(Stored data)

⟨

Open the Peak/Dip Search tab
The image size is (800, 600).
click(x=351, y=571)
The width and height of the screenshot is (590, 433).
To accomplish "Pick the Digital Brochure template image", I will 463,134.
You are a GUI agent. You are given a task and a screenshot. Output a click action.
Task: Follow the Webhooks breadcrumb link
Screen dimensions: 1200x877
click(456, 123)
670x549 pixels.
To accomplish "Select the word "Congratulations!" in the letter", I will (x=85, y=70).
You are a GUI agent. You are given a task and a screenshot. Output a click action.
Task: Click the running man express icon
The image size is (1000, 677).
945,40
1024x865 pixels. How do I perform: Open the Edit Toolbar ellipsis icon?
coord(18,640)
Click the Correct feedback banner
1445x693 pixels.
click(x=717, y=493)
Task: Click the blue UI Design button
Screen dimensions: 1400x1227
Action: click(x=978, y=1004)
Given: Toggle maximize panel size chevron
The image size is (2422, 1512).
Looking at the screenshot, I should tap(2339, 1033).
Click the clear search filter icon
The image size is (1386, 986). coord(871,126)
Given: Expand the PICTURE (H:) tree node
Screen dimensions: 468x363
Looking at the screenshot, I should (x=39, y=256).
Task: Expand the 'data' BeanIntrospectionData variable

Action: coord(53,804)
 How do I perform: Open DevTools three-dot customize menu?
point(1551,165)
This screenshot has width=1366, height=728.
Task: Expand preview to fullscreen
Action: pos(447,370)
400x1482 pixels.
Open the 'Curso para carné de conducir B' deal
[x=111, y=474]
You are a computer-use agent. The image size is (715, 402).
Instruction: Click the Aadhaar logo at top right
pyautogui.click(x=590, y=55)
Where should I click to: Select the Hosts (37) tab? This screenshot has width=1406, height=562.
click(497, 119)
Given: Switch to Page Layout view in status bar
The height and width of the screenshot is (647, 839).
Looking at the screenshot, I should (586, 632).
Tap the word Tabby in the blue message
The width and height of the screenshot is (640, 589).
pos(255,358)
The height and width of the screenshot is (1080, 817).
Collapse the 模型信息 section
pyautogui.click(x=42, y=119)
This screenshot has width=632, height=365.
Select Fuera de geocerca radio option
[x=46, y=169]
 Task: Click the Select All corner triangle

⟩

* _What is needed_: Return each line from the data where the string "will" can be found.

* _Task answer_:
To accomplish "Pick the Digital Brochure template image", I will 463,134.
To accomplish "Select the word "Congratulations!" in the letter", I will (x=85, y=70).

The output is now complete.